* What you will do *
Where a line of the data holds the word "tick", copy that line.

(Collected data)
■ ■ ■

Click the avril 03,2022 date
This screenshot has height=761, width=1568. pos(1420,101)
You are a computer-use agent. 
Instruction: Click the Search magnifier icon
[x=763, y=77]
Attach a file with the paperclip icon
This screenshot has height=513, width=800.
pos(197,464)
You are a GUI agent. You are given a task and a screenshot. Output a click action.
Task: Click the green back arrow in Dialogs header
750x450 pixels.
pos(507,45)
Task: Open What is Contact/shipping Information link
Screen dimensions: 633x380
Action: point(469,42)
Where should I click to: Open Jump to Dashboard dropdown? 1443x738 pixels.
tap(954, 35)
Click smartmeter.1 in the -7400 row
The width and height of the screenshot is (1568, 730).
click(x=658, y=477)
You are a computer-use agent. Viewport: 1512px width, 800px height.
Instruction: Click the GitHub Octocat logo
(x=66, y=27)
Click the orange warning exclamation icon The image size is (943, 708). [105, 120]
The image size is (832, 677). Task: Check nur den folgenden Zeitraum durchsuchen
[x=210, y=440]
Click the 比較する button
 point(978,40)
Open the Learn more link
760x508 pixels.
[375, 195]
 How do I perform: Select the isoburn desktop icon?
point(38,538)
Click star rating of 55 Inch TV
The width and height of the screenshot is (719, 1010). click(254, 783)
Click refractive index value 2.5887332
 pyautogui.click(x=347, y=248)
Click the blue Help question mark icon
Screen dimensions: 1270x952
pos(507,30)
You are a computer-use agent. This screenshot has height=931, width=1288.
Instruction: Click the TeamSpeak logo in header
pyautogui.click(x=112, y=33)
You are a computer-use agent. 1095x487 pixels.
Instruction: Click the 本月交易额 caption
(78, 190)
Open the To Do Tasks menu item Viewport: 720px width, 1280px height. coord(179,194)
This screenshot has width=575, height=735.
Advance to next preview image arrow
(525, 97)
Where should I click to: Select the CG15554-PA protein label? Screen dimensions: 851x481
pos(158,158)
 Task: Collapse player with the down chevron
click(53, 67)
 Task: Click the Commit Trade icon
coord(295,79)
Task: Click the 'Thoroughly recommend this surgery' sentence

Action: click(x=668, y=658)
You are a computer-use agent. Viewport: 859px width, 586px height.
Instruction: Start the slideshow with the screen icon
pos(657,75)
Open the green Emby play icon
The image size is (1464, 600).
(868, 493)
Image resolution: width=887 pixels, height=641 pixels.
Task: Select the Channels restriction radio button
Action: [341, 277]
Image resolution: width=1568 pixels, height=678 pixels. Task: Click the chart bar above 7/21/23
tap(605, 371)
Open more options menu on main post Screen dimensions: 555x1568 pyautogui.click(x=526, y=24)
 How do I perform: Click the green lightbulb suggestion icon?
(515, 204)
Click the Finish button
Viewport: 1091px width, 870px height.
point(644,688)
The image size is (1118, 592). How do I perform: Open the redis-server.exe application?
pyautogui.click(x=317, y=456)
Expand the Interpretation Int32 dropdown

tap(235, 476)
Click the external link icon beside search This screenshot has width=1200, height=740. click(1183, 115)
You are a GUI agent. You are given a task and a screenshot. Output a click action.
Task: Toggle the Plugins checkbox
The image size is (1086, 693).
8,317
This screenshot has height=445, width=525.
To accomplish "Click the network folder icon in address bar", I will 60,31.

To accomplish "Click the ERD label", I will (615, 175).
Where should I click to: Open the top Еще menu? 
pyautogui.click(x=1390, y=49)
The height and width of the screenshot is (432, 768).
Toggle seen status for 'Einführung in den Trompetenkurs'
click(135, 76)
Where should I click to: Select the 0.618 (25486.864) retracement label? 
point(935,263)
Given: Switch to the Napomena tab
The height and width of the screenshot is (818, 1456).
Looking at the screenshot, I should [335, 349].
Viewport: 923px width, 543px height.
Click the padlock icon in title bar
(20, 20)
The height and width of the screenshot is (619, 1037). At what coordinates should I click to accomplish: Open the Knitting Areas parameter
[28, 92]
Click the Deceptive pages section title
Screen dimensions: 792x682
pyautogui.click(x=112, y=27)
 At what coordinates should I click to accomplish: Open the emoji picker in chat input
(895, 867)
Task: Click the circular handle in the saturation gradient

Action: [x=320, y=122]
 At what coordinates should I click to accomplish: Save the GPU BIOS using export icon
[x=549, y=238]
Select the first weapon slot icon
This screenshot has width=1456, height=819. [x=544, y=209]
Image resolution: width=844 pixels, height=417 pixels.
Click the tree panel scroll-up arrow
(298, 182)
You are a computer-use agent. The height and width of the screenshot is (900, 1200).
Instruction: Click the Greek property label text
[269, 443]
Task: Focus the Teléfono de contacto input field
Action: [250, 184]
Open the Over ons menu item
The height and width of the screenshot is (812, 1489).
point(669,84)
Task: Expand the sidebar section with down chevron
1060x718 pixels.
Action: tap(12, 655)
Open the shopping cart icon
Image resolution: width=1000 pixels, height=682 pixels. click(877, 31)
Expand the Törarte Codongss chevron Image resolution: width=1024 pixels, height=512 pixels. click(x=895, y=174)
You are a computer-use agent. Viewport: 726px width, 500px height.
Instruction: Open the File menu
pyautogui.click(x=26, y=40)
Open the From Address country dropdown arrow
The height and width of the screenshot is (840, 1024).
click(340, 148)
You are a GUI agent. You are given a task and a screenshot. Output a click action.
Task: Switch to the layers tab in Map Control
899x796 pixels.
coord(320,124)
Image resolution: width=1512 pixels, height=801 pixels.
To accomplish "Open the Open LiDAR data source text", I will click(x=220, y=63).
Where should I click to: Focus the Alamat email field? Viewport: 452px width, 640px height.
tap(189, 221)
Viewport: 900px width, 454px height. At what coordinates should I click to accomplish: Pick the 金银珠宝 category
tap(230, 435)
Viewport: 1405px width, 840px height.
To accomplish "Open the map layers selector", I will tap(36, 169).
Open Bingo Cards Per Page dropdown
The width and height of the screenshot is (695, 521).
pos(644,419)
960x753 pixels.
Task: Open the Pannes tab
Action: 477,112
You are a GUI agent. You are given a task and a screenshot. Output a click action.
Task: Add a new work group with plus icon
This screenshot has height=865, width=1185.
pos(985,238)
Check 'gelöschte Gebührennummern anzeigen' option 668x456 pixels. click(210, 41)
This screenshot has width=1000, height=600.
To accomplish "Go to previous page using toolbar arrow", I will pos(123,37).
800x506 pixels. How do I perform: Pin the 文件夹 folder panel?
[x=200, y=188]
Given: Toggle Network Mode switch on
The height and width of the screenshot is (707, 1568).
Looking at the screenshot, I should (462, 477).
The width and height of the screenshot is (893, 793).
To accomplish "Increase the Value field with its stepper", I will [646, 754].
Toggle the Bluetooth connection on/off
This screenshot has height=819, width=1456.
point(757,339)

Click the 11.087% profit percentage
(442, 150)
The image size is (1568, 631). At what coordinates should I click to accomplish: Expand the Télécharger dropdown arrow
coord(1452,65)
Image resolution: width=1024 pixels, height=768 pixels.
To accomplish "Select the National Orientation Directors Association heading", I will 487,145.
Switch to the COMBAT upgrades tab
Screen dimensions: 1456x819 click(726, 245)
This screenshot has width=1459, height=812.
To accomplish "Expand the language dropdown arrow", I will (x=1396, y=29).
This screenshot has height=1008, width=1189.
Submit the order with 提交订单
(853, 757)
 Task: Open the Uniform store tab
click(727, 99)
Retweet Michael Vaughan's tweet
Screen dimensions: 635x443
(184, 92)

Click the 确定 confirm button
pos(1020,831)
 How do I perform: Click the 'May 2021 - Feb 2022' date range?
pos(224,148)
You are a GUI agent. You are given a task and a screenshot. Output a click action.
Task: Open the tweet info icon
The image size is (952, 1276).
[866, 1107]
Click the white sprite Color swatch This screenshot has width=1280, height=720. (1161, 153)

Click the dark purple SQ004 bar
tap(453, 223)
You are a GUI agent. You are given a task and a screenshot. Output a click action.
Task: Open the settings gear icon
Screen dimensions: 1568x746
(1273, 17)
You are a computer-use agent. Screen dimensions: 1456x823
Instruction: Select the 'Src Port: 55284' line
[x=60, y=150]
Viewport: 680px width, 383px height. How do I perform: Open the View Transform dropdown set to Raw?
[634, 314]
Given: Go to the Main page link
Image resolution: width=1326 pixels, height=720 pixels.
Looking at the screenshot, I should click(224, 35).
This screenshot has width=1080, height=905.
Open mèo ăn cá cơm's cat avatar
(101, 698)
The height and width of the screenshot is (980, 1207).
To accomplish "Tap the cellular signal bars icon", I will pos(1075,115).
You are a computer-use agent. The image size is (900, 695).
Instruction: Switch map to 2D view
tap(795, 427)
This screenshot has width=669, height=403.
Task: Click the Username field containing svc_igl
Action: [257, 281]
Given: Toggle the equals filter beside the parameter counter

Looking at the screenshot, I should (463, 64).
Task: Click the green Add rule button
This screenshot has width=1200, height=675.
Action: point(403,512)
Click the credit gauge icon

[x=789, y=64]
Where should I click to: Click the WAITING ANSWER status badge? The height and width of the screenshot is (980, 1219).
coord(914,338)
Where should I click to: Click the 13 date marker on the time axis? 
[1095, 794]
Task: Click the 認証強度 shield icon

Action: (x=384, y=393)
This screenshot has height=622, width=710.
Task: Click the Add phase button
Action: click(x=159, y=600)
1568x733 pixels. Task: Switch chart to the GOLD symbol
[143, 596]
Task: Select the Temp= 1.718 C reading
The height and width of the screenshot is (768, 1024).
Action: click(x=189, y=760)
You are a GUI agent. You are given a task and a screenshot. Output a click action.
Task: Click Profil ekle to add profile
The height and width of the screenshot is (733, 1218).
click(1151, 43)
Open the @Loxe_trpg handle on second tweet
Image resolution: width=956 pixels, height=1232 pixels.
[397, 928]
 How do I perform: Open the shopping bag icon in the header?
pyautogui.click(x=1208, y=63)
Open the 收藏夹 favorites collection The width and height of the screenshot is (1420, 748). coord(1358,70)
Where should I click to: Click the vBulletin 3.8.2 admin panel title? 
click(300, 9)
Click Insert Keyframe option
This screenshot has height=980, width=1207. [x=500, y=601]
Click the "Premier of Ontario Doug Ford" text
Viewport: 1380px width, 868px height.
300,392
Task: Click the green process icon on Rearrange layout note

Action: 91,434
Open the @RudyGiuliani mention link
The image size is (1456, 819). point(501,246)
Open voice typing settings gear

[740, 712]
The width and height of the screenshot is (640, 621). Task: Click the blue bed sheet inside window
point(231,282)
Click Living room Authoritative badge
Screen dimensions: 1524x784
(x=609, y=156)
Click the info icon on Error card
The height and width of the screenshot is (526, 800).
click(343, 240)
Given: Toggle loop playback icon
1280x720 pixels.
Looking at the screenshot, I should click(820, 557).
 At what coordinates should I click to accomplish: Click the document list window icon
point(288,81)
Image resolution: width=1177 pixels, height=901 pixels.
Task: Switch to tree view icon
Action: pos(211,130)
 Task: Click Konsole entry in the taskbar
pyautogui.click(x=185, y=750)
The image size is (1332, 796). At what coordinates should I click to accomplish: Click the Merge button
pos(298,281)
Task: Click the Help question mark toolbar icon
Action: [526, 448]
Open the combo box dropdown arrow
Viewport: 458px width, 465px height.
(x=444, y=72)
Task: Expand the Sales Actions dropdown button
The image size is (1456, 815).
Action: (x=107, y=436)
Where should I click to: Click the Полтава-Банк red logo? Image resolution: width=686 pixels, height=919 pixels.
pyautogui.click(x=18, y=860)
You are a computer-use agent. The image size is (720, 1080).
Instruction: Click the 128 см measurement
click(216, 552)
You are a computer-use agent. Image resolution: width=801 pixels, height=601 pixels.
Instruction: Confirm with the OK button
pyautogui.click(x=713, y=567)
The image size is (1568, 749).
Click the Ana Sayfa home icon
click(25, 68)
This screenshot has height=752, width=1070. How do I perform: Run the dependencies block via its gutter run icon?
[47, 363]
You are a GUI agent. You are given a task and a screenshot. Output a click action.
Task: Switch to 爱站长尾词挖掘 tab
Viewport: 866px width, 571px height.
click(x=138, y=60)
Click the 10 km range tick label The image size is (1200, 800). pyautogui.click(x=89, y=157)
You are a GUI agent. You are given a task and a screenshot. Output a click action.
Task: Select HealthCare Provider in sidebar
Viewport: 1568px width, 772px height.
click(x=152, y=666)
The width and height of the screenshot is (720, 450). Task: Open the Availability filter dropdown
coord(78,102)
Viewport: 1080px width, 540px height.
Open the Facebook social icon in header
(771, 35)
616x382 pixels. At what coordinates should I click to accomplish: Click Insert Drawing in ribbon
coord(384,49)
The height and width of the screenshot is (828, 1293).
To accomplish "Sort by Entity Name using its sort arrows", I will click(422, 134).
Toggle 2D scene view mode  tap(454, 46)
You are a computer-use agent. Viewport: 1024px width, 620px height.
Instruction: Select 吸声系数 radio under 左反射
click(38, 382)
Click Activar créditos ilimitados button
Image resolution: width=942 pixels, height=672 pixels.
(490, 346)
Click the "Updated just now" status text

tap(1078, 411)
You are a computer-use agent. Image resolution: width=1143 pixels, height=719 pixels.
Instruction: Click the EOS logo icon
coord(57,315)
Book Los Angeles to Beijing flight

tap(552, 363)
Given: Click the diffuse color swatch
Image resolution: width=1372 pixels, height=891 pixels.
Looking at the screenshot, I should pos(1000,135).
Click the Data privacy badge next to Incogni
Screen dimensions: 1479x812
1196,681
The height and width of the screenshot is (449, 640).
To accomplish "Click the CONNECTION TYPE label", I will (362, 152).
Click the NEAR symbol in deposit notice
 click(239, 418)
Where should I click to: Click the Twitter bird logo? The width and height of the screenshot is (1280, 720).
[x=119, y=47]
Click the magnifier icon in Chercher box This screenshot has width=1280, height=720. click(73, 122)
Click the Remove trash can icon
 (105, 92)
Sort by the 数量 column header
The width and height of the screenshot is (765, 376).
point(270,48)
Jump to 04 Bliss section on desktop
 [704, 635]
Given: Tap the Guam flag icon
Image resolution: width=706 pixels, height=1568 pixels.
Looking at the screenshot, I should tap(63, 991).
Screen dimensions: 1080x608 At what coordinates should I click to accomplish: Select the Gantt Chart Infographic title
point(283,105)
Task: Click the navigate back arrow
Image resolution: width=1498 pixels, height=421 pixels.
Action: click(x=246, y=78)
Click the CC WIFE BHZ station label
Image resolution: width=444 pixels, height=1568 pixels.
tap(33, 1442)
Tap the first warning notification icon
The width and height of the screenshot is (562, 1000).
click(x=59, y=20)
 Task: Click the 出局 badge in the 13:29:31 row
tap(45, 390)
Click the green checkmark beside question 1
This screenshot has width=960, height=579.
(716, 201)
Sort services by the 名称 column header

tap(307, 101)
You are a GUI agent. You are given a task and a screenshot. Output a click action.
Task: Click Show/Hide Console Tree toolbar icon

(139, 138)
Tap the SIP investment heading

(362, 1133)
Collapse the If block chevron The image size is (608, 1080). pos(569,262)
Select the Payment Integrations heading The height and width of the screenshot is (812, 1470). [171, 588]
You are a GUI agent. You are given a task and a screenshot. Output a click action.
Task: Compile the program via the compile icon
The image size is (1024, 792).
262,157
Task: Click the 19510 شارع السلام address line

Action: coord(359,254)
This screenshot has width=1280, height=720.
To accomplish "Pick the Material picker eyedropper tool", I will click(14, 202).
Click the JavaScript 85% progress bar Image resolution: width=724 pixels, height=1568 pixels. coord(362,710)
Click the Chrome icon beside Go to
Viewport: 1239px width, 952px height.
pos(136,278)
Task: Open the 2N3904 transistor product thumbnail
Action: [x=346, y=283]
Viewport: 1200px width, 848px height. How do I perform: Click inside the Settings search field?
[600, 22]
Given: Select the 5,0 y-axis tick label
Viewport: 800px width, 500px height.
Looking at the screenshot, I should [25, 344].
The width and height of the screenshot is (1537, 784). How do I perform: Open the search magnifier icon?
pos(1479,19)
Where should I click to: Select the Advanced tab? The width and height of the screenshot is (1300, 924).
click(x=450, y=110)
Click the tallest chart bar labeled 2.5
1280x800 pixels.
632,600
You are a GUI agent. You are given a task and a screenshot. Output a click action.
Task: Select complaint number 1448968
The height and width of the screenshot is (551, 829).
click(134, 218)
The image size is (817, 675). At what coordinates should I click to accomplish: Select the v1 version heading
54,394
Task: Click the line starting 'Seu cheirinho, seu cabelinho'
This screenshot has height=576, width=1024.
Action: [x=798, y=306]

■ ■ ■

* Completed task *
Click the 10 km range tick label The image size is (1200, 800). pyautogui.click(x=89, y=157)
Given: Select the 5,0 y-axis tick label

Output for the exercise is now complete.